At face value, the new animated feature "ParaNorman" is good. But when you know what went on behind the scenes to create it, the film is nothing short of genius.

"ParaNorman" was created using stop motion technology, which producer Travis Knight explains as a "process that dates back to the dawn of cinema, with a charm and warmth and a beauty that other forms of animation do not have."

Physical sets are built complete with props (more than 30,000 props were built for "ParaNorman") and puppets (there are 28 different puppets used to create the main character of Norman) are also built to act on the sets to bring the motion picture to life.

"Stop motion is different from other forms of animation in that everything you see in a shot has to be moved by a person. You start with a puppet that has a little metal skeleton inside so you can pose it and it will hold its position and you move it slightly, take a picture, then move it a little bit more, take another picture. When you knit enough of those individual pictures together and play them, it looks like the character is brought to life," says Knight, who is also the lead animator for "ParaNorman," and CEO of LAIKA, Inc., a company in Hillsboro, Ore., whose expertise is animation media, including two dimensional, computer generated and stop-motion animation.

While the company was instrumental in Tim Burton's "Corpse Bride" in 2005, they became known for their own stop-action expertise with the movie "Coraline," which was nominated for an Academy Award in 2009. "ParaNorman" is the company's second film, released in conjunction with Focus Features.

"'ParaNorman' is not only a wonderful story but it is the most advanced stop motion film of all time. I think the audience members will ultimately get so involved in the story that they will forget that they are actually watching a hand crafted stop motion movie. Only after the movie is over do they have time to think 'Whoa, how in the world did they do that?'," says Brian McLean, creative supervisor of replacement animation and engineering at LAIKA.

While director and writer Chris Butler came up with the idea for "ParaNorman" 16 years ago, the movie itself took two years to make. Two minutes of footage can take a week or more to shoot, say the filmmakers, while one very intricate scene that takes place in a lavatory took one year to shoot. Fifty-two stages were used to create the world of "ParaNorman" and the number is the most ever assembled for a stop-motion animated feature.
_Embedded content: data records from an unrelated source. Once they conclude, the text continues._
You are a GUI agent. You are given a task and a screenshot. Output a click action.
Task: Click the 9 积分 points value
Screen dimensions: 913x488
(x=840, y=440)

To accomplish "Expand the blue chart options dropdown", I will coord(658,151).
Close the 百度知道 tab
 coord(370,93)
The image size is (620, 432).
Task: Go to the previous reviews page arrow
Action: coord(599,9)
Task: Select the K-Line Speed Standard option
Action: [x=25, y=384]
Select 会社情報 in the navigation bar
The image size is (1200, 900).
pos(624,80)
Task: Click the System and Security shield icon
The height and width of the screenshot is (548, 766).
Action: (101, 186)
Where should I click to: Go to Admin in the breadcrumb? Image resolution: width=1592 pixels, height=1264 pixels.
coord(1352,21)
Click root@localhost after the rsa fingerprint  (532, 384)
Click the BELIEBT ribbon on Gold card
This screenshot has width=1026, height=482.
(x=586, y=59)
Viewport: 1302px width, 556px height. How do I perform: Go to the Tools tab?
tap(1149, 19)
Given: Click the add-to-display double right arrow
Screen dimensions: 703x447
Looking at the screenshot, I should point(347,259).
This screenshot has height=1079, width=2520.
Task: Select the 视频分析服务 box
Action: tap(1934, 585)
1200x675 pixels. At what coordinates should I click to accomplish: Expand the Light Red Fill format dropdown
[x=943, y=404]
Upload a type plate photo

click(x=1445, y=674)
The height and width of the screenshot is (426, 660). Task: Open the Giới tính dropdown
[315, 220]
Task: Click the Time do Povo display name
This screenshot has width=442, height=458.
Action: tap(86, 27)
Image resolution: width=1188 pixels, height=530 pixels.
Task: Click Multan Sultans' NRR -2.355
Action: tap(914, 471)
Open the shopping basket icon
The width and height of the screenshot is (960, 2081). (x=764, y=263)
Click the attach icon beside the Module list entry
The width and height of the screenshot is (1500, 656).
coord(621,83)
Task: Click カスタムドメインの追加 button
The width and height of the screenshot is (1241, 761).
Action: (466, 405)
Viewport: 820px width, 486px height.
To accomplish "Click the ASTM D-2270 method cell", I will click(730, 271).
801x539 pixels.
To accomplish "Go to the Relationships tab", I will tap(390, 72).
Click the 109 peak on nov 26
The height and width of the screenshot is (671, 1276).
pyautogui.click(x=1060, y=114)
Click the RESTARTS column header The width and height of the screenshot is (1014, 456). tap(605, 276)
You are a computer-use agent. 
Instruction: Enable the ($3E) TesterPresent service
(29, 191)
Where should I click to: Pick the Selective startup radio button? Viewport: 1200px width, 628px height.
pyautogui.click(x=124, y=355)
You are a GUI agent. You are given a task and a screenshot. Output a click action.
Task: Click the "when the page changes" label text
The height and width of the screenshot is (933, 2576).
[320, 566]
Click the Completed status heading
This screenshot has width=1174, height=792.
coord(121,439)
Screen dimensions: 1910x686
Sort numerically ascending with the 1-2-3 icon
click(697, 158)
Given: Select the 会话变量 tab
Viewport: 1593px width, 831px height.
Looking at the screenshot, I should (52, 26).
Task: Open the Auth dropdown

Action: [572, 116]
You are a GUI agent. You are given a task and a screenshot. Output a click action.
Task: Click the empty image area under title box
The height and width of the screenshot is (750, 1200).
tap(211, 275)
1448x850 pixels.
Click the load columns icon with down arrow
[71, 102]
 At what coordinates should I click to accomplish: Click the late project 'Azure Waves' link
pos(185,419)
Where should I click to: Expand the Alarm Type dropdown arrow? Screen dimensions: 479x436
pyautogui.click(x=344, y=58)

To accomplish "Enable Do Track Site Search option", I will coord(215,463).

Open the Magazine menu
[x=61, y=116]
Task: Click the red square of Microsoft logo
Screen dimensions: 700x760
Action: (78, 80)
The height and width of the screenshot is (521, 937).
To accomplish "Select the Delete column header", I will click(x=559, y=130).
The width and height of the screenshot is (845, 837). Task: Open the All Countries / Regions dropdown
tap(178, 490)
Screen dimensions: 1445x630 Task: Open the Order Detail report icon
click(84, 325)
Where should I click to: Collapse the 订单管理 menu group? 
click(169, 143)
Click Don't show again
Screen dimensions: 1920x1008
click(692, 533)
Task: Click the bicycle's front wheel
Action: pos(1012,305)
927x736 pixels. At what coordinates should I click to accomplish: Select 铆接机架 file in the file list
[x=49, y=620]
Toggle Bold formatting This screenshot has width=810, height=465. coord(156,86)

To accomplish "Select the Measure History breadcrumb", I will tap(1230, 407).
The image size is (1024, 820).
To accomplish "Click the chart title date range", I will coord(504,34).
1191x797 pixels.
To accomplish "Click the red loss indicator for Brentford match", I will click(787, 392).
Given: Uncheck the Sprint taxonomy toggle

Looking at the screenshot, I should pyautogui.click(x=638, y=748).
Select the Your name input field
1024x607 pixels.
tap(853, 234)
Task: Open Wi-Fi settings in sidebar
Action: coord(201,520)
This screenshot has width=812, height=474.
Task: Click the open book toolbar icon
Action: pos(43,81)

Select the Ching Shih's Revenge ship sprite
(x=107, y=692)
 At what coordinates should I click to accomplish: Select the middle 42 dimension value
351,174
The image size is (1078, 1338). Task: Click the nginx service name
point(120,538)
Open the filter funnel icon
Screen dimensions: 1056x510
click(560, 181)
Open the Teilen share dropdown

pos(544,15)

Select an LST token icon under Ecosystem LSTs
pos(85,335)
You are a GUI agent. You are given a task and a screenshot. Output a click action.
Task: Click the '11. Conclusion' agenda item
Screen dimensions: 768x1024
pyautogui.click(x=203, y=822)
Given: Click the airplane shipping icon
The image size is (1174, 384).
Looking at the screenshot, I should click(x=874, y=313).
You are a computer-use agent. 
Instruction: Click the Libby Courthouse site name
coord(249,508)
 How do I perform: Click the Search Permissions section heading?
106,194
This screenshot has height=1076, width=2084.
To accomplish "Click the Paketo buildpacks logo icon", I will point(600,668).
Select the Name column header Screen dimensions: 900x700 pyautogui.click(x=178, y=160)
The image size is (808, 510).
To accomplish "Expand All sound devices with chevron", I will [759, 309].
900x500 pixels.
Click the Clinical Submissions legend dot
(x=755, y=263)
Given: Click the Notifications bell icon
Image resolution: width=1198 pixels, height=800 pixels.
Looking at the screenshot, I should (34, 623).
"At any given time during the shoot, there would be 52 separate shooting units working," said Sam Fell, co-director of "ParaNorman."

"ParaNorman" is set in the town of Blithe Hollow, a New England town filled with history. Three hundred years ago, it was the scene of a famous witch hunt. As odd as the town is given its legend, 11-year-old Norman Babcock is the town's oddest. He is obsessed with scary movies and ghost lore and is also gifted with the ability to see and speak with the dead, including his beloved grandmother, who spends her days sitting on the family couch and sharing her love of horror movies with her grandson. When Norman's odd uncle Prenderghast tells him a secret about a witch's curse that is about to come true, Norman is charged with saving the small town from a vengeful witch and zombies who are summoned from their graves.

Butler hopes that by the end of "ParaNorman" there's a nice takeaway from the story about an oddball kid who isn't seen favorably by everyone from his father to his classmates. "Maybe they'll look at the person next to them and see them in a slightly different way," says Butler.

Watching the movie and knowing the painstaking work that went into it will also make moviegoers see an animated film in a different way, too. "ParaNorman" is a unique gift for moviegoers and a hand-made work of art. But, most of all, it's just plain fun.